萧始一见这场面,立刻就不淡定了, 连滚带爬地想坐起来, 又疼得跌了回去,只有两只胳膊在床上乱扑腾, 话音都虚了:“你是不是背着我在外面……咳咳咳!你怎么……你怎么连崽儿都有了……你玩挺大啊!”
这狗男人居然声泪俱下,把云兮吓得直往江倦背后缩。
萧始一向戏多, 这厢江倦还没反应, 他的内心戏已经省略掉其中几个关键步骤, 从舔狗一步跨越到了绿帽接盘侠, “没事, 没关系, everything is ok,江二,我爱你,你在外面玩够了就回来,不管你在外面鬼混出几个娃,我都愿意帮你养,实在不行……呜呜呜实在不行我跟孩子姓……”
江倦终于忍无可忍,捂着胸口酝酿半天,言简意赅骂出一个字:“……滚。”
“是我表现的还不够有诚意吗?江二,我对你的真心天地可鉴,下辈子我还做你的狗!”
江倦只想让他现在直接快进到下辈子。
他把云兮拉到门外,笑着竖起一根手指做了个噤声的动作,便进屋顺手关上了门。
几声凄惨的哀嚎声后,他再次推门出来,拉着云兮的手进了病房,在纸上写道:“看,大狗狗。”
鼻青脸肿的萧始奄奄一息地瘫在床上,半死不活地发出一声:“……汪!”
云兮被他这倒霉样逗笑了,揉捏着他的脸,嬉闹了好一会儿。
看着江倦那张棺材脸少有地现出笑容,萧始觉着新鲜,“今天太阳打西边出来了是怎么,江二少爷心情这么好。”

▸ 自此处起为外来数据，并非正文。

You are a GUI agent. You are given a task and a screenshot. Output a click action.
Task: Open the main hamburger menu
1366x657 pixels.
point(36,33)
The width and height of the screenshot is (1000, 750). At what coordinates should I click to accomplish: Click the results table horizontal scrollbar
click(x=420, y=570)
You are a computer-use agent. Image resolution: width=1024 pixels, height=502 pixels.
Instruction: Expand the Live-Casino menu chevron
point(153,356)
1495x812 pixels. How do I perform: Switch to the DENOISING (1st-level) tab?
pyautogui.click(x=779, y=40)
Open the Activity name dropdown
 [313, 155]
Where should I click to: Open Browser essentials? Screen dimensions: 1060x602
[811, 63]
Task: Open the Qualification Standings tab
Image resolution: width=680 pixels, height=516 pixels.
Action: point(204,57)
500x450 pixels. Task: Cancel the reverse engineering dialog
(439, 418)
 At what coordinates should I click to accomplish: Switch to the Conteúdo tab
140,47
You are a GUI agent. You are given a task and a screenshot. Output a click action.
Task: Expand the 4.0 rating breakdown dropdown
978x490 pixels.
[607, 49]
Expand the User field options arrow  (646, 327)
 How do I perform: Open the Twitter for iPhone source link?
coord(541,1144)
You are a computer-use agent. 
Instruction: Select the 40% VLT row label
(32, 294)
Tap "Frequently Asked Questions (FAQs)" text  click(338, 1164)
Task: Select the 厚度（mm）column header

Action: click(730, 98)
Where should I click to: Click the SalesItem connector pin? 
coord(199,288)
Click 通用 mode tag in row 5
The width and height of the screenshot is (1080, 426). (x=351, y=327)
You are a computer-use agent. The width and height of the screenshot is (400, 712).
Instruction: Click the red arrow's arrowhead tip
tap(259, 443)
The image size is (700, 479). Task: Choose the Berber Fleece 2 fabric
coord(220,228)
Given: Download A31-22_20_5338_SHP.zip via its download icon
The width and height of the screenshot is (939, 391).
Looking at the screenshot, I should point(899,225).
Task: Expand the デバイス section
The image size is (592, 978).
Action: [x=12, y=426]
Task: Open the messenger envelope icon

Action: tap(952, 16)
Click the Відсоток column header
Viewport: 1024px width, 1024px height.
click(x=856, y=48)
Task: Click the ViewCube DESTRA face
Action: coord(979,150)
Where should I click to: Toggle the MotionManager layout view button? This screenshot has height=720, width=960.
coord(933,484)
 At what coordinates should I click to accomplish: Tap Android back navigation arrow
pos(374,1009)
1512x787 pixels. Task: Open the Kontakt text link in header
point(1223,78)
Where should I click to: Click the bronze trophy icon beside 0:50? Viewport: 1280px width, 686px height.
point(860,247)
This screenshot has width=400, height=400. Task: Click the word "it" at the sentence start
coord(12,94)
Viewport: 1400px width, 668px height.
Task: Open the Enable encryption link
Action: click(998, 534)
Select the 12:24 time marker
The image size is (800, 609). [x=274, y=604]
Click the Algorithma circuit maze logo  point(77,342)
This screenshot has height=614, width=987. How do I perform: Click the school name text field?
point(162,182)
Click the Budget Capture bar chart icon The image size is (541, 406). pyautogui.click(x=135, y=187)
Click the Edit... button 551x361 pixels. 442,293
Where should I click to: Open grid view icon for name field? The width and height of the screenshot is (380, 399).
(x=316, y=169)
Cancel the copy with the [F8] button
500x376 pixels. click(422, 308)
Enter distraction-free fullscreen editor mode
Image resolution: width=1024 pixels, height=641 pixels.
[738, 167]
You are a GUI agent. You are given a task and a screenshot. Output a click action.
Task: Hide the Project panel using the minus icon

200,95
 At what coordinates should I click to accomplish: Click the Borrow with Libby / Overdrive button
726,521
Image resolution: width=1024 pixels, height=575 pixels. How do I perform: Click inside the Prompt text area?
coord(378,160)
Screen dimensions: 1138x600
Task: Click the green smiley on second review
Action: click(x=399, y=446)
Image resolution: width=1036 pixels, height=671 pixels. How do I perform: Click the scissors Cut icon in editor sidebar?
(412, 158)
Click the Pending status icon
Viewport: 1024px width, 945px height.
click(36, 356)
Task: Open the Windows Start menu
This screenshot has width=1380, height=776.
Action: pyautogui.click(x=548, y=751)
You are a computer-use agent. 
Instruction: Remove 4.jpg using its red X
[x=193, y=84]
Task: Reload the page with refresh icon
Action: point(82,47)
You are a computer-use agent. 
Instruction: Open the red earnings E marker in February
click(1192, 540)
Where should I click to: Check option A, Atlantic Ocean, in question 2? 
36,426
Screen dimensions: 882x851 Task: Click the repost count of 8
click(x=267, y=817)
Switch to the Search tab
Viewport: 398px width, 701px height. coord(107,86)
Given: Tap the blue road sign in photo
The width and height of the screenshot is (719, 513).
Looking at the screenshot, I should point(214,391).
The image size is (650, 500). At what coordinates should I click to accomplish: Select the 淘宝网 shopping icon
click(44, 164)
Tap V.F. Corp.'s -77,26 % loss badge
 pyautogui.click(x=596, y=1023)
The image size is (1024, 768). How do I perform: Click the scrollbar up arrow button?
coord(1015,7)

江倦摘掉呼吸面罩,靠在病床上休息,觉着说话吃力,索性就不答了。
萧始陪云兮玩着玩着发现不对,盯着她的眼睛看了好半天,在江倦闭目养神时出言唤了他一声。
江倦懒懒地睁开眼,萧始对着两人看了看,“我就说,这孩子的眼睛怎么跟你那么像,我真要怀疑是不是你背着我在外面……你怎么了?”
听他这话,江倦的脸陡然没了血色。
他终于知道自己为什么觉着云兮的眼睛熟悉,却怎么都想不起来是在哪儿见过了。
那双眼睛和哥哥很像,狭长有神,总是含着笑,从不会流露出激烈的情感。每当与他对视时,都让人觉得他能透过表象看到很多匿在深处的隐情,垂眸时又会将所有情绪都掩在浓密眼睫那一小片阴影里,这也让江倦一度害怕与哥哥对视,哪怕仅仅是短暂的一瞥。
在哥哥面前,他一向是没有秘密的,从小到大都是如此。
他和哥哥其实是有区别的,一次萧始酒后乱语,说他的眼尾总是带着点红晕,看上去像哭过一样,会让萧始忍不住反省是不是把他欺负狠了。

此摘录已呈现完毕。